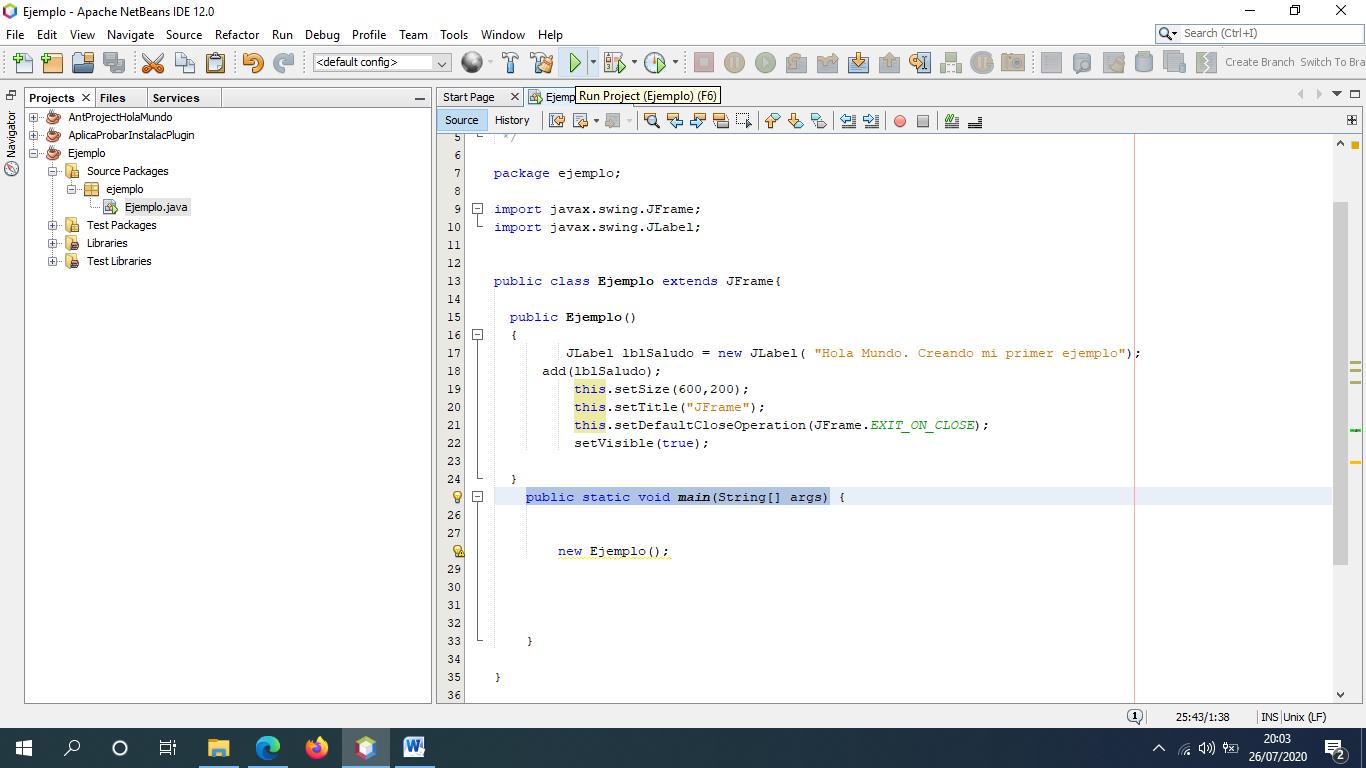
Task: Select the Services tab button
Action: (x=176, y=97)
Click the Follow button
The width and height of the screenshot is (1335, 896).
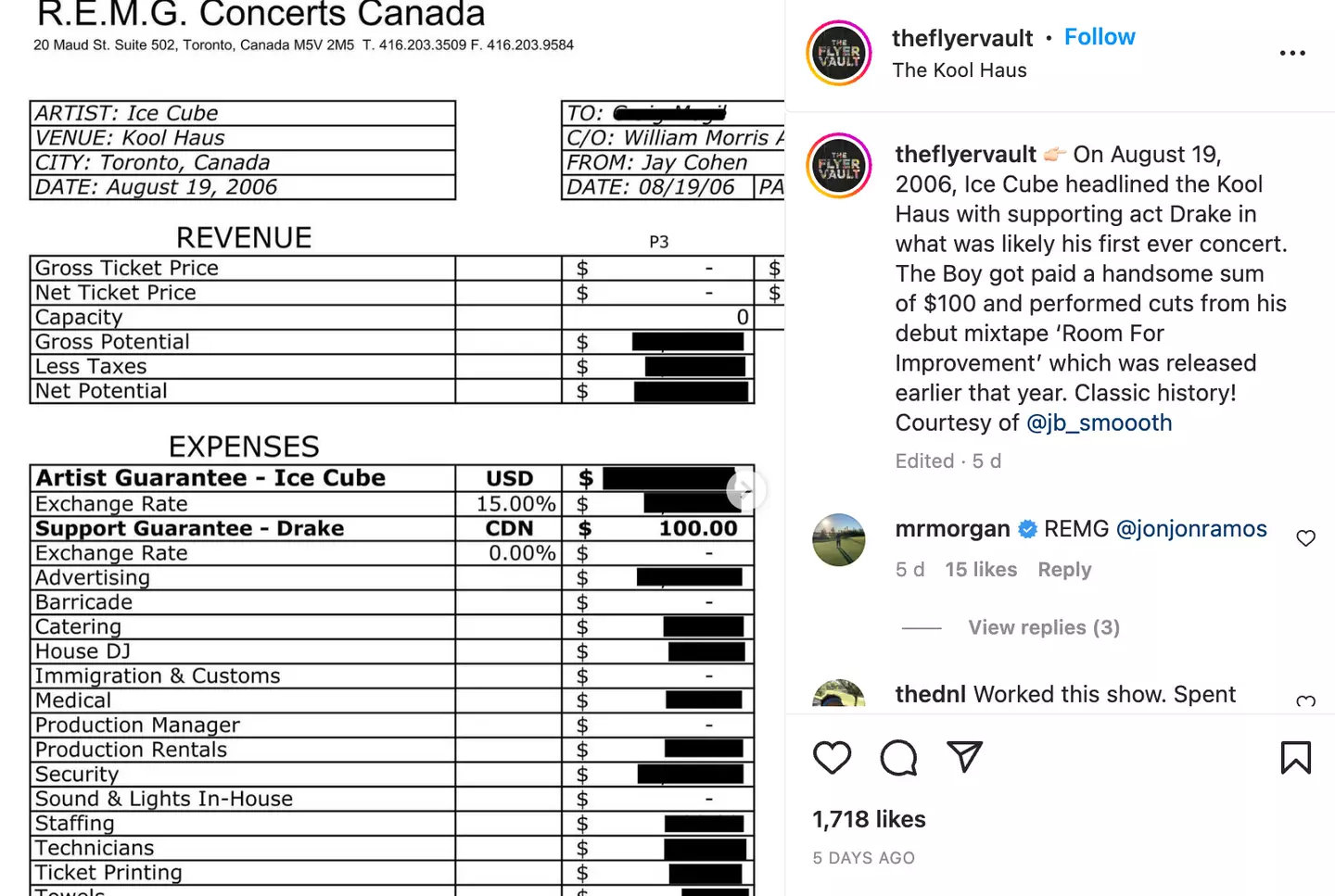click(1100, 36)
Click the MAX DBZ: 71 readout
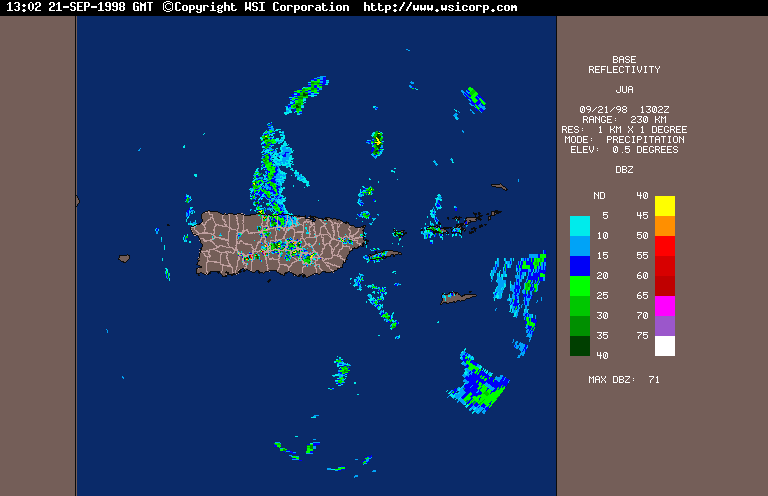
━━━
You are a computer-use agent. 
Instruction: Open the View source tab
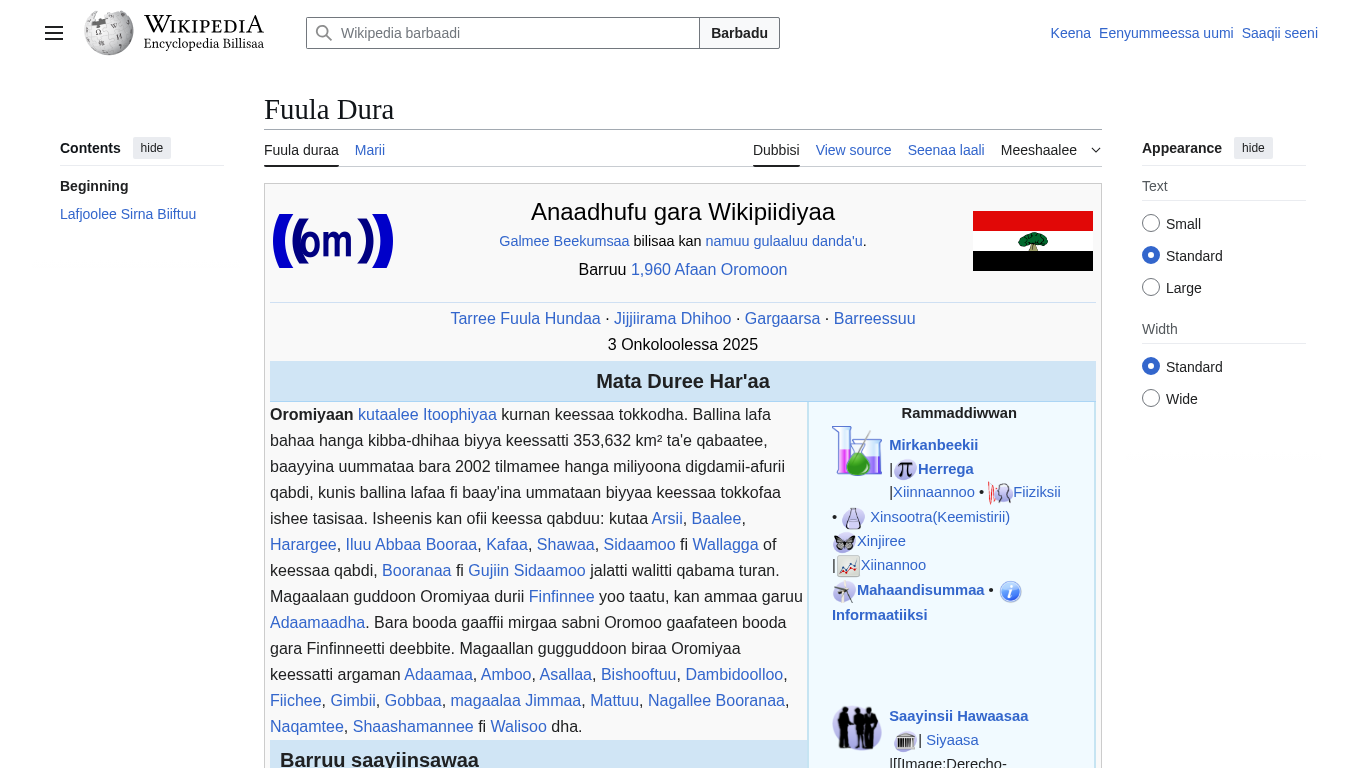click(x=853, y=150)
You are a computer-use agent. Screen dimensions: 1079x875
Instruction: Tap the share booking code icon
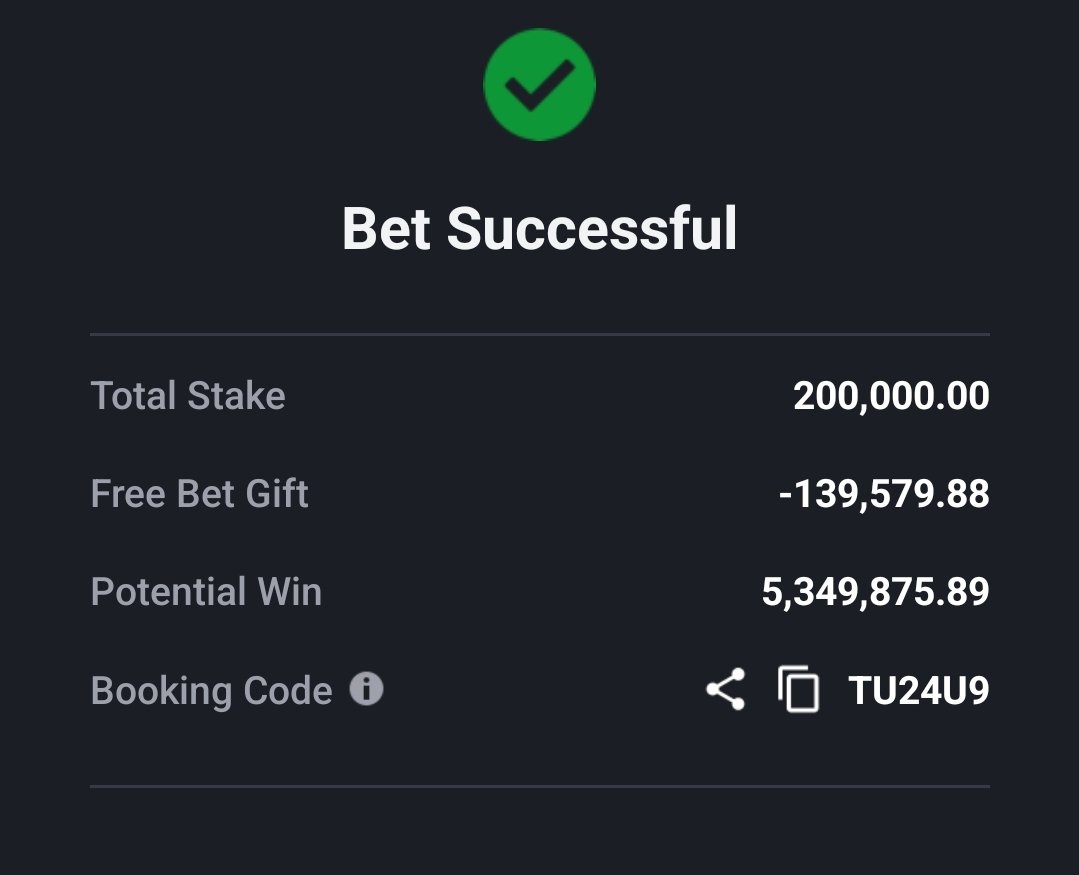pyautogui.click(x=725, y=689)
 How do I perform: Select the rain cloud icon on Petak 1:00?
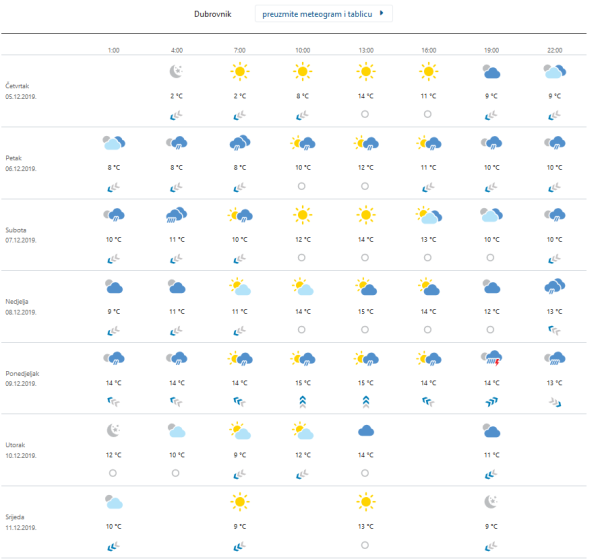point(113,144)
━━━
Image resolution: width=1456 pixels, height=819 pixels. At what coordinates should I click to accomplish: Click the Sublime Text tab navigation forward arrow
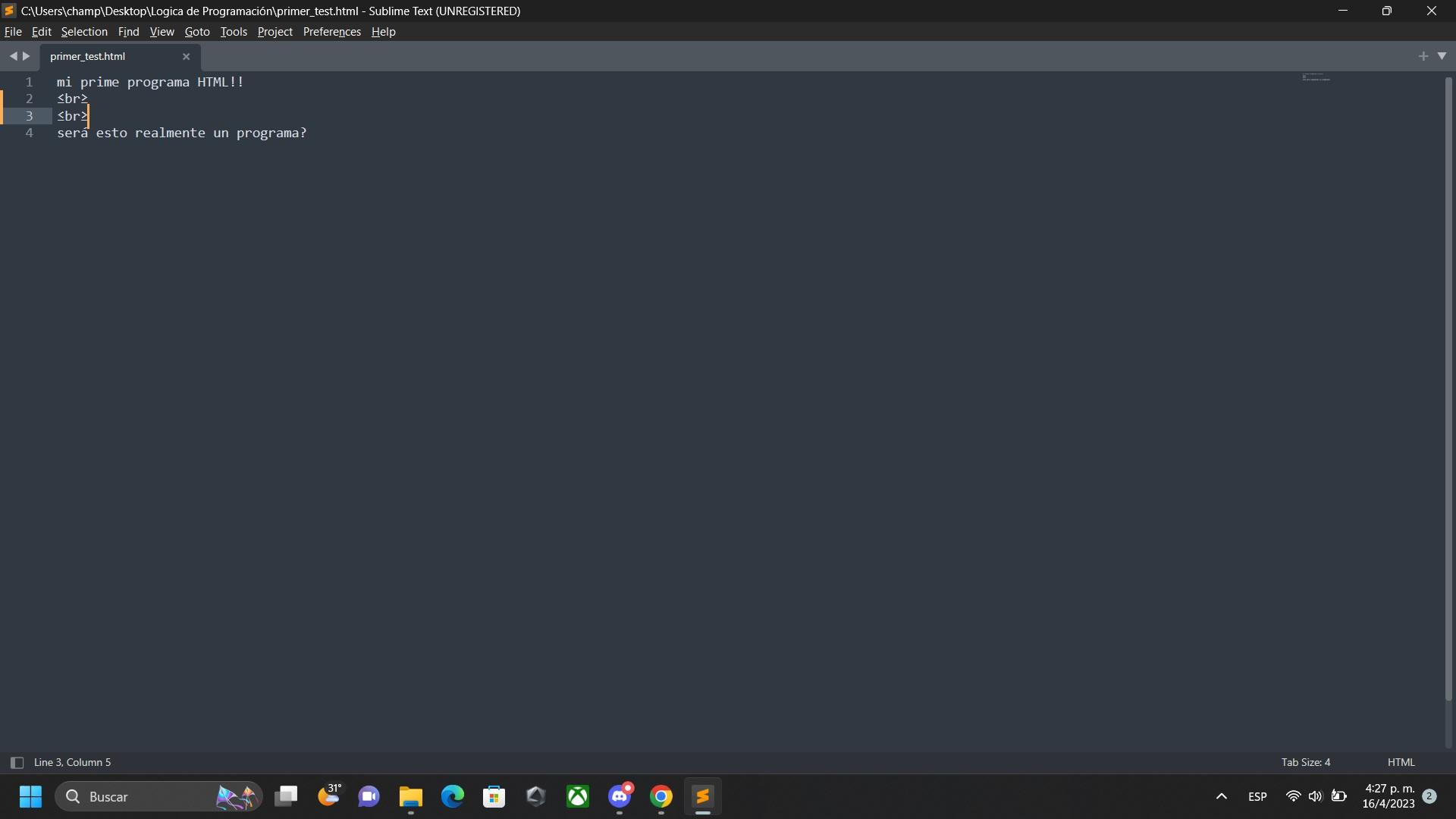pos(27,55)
━━━
Action item:
Gather all lines from the listing above in which "computer" occurs.

Result:
You are a computer-use agent. 
You are a computer-use agent. Screen dimensions: 1079x875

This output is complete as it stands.